The Weight of the Lanyard¶
The keycard trembles in her fist as the bus shudders to a stop at the transfer station. The reader blinks red. Expired, it scrolls. Mara jams the card back onto the lanyard, its frayed edges catching on her calloused thumb. She’d forgotten the school replaced their access system last semester. The student she’s rushing to protect—Jalen, seventeen, brilliant, and currently suspended for submitting a forged transcript—would understand. He’s the one who taught her how institutions cling to outdated rituals, like the way her brother still wears their father’s old tie to job interviews.
She steps off into the neon haze of the interchange, the lanyard swinging against her collarbone. Her brother’s text buzzes in her pocket: Mom’s birthday dinner tonight. Don’t show up looking like a grad student again. Wear the blazer. The lie they’ve maintained for years—that she’s a tenured professor, not an adjunct scrambling to grade papers on the 2 a.m. train—feels thinner than the card’s plastic.
Jalen had laughed when she’d caught him altering his GPA. “You of all people,” he’d said, nodding at her lanyard. “That thing hasn’t opened a door since 2016.” But the card isn’t for doors. It’s for the old seismic monitoring system in the university’s basement, a relic from when the campus was a drilling site. Jalen needed access to run a program that could spoof the registrar’s database. Mara had agreed, not because she condones forgery, but because she remembers what it’s like to be a foster kid with a scholarship that could vanish like a dropped signal.
She descends to the subway platform, the air thick with the smell of fried grease and wet concrete. A man in a safety vest slumped on a bench eyes her lanyard. “Still using the dinosaur card?” he mutters. Mara doesn’t respond. The card’s true function is etched in her memory: swipe it near the basement server room, and the 250Hz frequency it emits will disrupt the backup generators long enough to crash the system. Jalen’s plan is reckless, but so is the dean’s decision to expel him over a paperwork mistake.
Her brother calls. “You’re late.”
“I’m not coming,” she says, surprising herself. The word hangs there, cold and final.
“Mara, Mom—”
“I’m not lying for you anymore.” She hangs up.
At the university steps, Jalen waits, his backpack slung over one shoulder. “Got it?” he asks.
Mara holds up the lanyard. The card glints under the sodium lights. “It’s not for the registrar,” she says. “But it’ll shut down the whole building for an hour.”

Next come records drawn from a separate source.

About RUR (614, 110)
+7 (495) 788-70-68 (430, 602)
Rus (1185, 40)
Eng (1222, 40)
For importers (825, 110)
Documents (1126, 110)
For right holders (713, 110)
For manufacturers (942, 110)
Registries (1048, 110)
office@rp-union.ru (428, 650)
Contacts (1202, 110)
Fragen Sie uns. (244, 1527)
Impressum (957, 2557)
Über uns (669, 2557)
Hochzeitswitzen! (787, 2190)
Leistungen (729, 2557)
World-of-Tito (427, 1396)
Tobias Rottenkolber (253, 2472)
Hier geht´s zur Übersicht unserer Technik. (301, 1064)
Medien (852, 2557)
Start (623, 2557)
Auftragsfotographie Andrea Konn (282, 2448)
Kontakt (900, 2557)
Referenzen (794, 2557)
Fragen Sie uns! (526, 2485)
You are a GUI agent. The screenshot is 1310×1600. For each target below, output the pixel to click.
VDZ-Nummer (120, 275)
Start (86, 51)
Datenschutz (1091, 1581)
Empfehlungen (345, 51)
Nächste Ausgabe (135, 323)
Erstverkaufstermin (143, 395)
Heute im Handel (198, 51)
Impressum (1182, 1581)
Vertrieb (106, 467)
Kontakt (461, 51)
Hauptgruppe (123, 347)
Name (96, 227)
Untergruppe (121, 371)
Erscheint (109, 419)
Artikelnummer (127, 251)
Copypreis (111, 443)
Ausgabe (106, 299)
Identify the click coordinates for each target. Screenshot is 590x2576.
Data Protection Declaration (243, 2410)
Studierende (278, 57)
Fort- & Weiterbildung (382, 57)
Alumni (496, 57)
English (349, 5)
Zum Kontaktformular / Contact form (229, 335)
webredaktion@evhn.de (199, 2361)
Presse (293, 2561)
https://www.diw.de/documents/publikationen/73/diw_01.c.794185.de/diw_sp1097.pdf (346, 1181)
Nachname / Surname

Jalen’s eyes widen. “You’d do that?”
She thinks of her brother’s fake job titles, her students’ fake transcripts, the way her mother still sets a plate for her father, dead these three years. Some fictions are too heavy to carry.
“Yes,” she says, and swipes the card against the nearest power box. The generators sputter. Lights die. In the sudden dark, Jalen grins.
Mara walks away, the lanyard coiled tightly in her fist, ready to burn every lie that weighs less than the truth.